An effective plan includes several key components. Among them:

  • Review mandatory and discretionary spending and revenue—including tax expenditures, such as deductions and tax credits.
  • Address financing gaps for Medicare and Social Security, both of which are supported by trust funds that will be depleted within 10 years. 

Serious weaknesses in the government’s bookkeeping

The Financial Report of the U.S. Government consolidates the financial statements from each department—such as the Department of Defense. These statements provide a comprehensive look at the government’s finances.

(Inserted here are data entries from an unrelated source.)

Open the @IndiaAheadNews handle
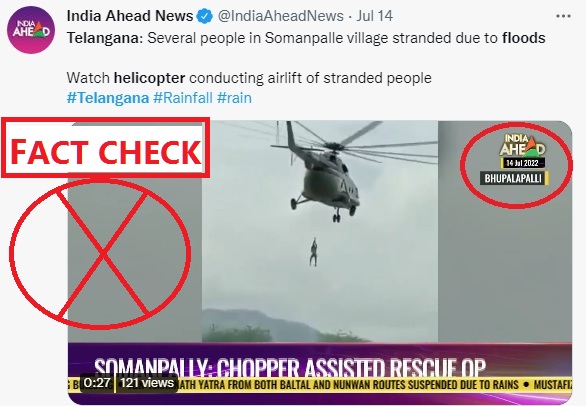586x406 pixels. point(280,16)

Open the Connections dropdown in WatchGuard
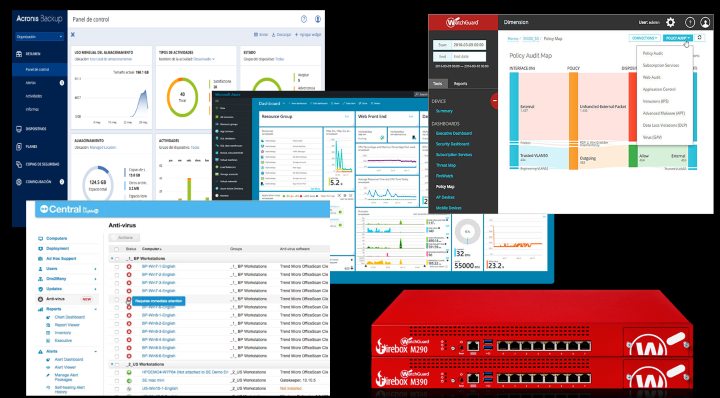point(644,38)
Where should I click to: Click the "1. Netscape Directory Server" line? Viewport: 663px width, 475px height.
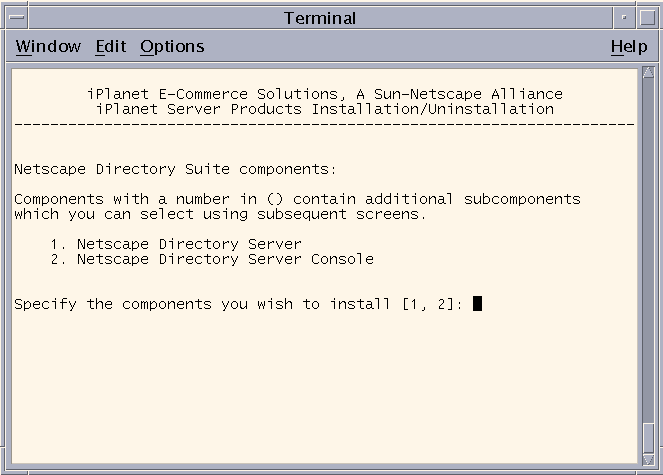[x=176, y=244]
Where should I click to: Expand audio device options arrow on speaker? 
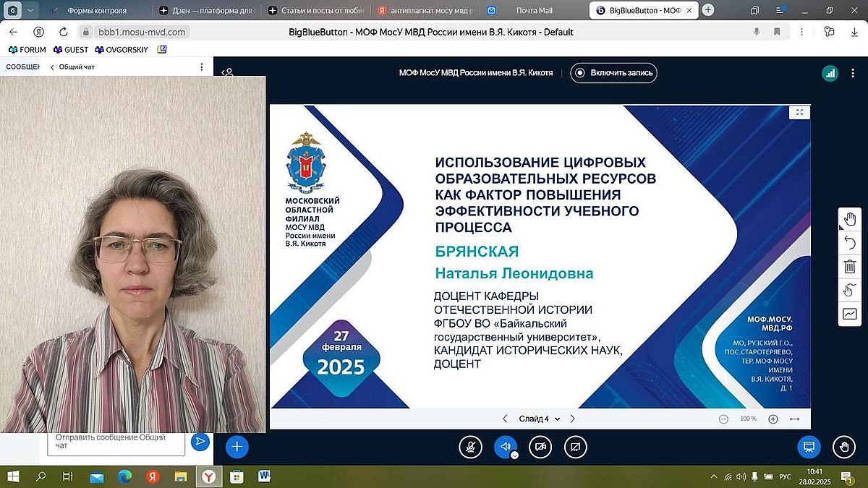(x=514, y=455)
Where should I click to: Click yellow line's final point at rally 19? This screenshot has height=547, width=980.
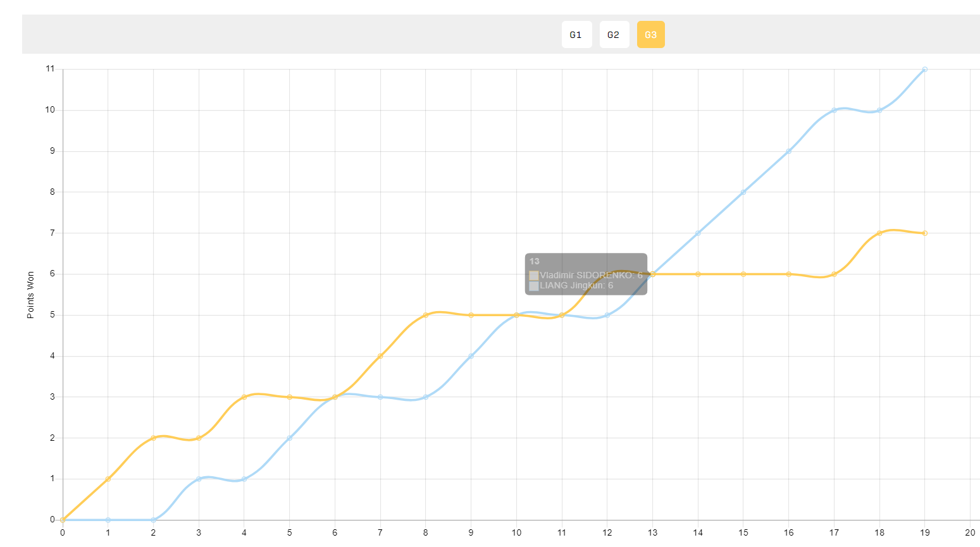(925, 233)
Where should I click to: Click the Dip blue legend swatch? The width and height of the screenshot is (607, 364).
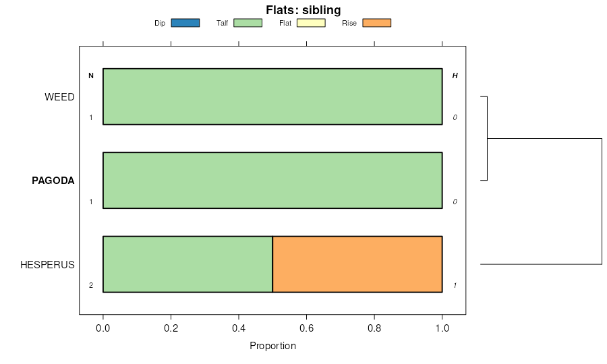click(x=185, y=23)
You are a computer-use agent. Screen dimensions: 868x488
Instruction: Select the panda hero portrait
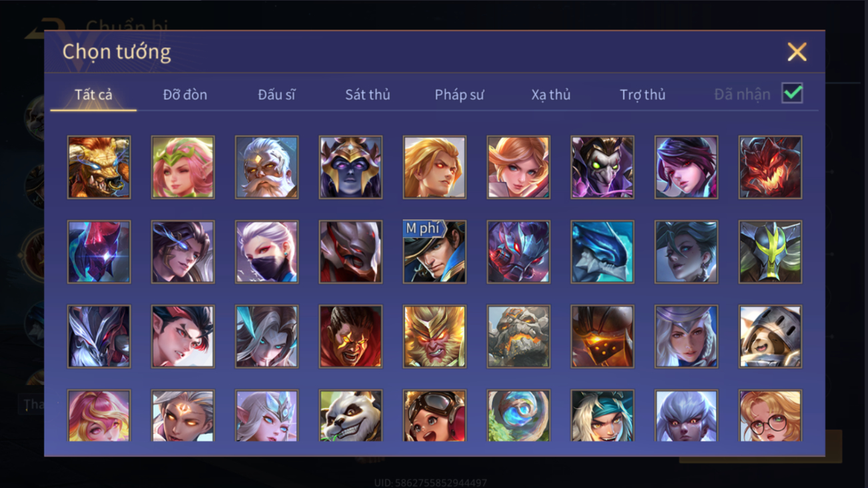coord(350,416)
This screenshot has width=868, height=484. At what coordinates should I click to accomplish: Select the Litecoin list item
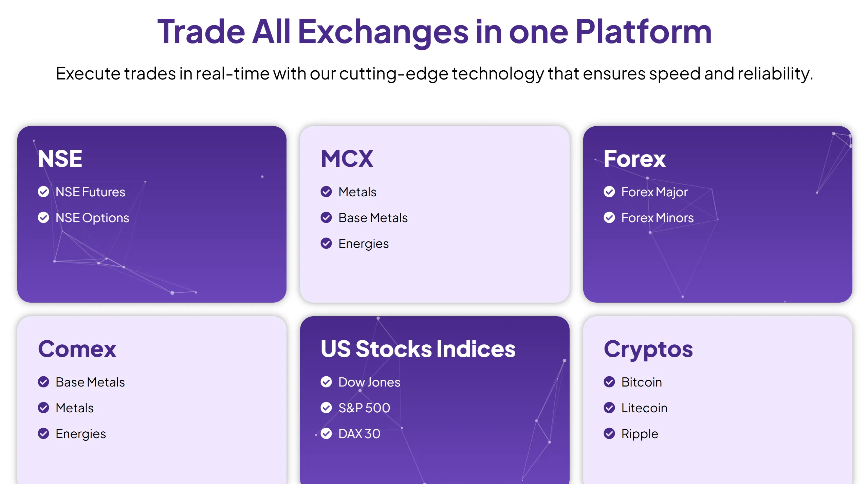635,408
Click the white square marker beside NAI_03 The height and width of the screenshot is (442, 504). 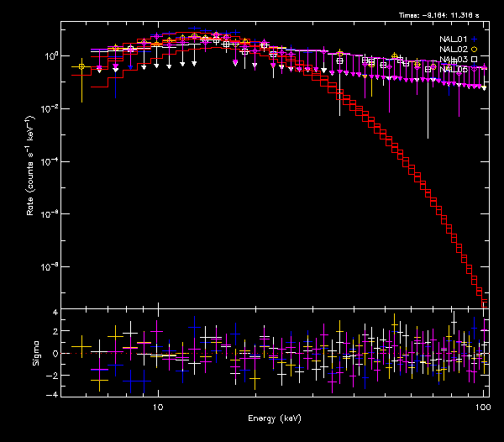[474, 60]
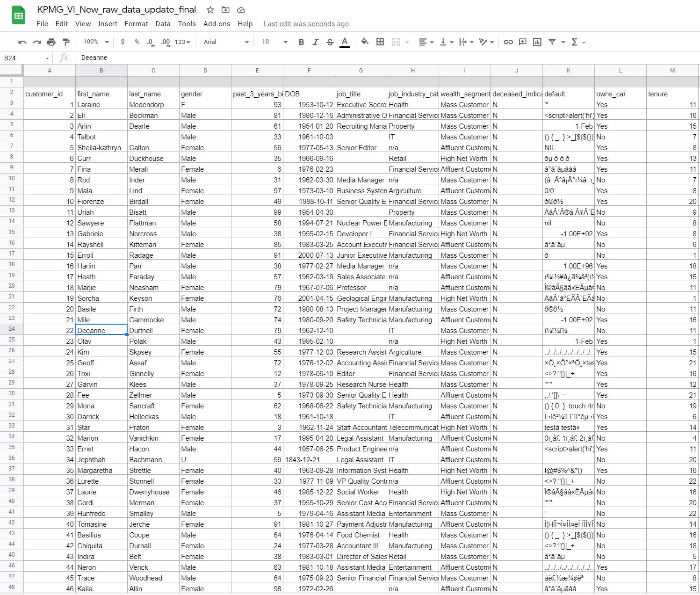700x595 pixels.
Task: Open the font size dropdown
Action: click(x=286, y=42)
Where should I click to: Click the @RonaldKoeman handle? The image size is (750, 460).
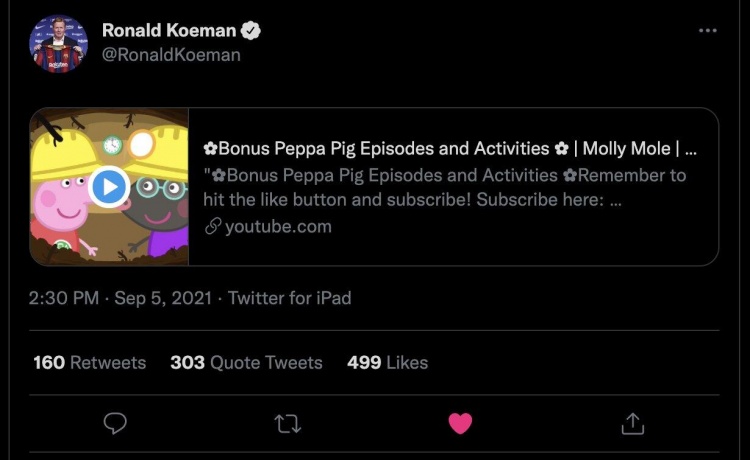tap(171, 55)
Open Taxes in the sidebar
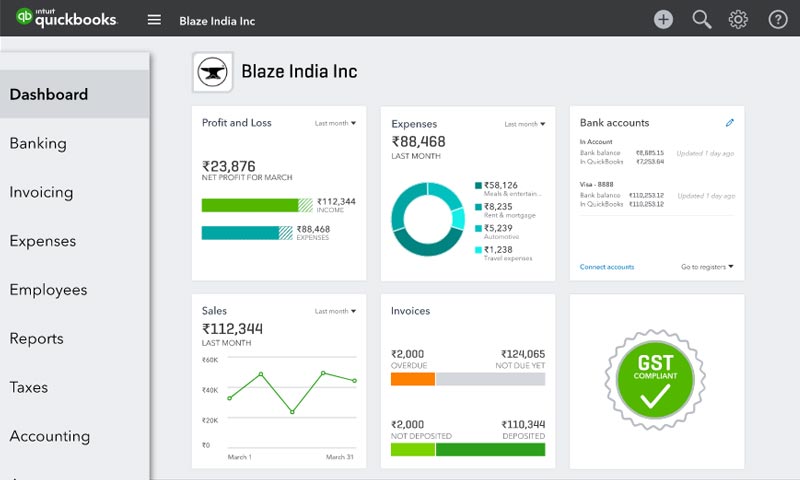The height and width of the screenshot is (480, 800). 29,388
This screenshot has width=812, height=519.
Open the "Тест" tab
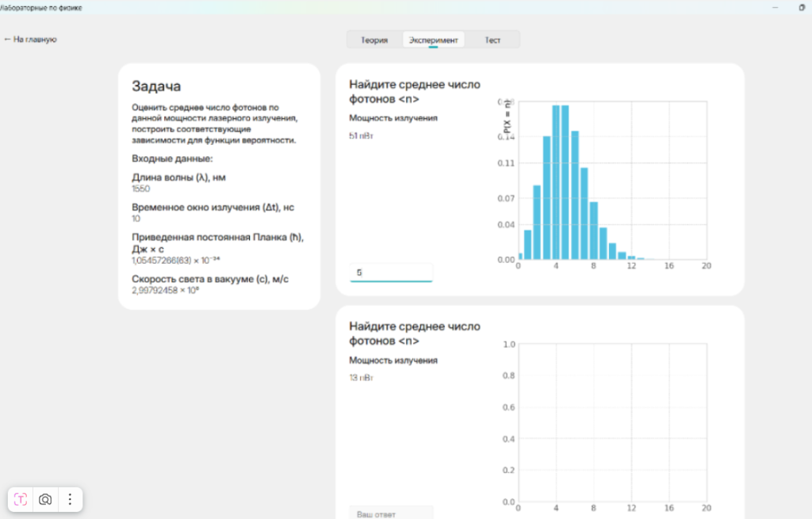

This year, as in previous years, our audit of the federal government’s consolidated financial statements found several continuing issues. As a result, we are again unable to determine if the federal financial statements are reliable. Continuing issues include:

  • Processes used for preparing these financial statements and accounting for transactions between federal agencies continue to be impaired
  • Long-standing financial management problems persist at the Department of Defense, where accounting for transactions between federal agencies continues to be inadequate
  • The Small Business Administration’s financial management deficiencies in their pandemic relief programs
  • The Department of Education experienced problems with data used to estimate the costs of its loan programs

Also, we noted continuing federal payment errors (also known as improper payments)—mostly overpayments—totaling $236 billion across several agencies and programs.

"Congress and the Administration need reliable and complete financial information, within each agency and across the government as a whole, to govern effectively and efficiently,” said Mr. Dodaro.

Without this high-quality financial information, our country’s leaders are not best positioned to make decisions, like those needed on our nation’s fiscal health.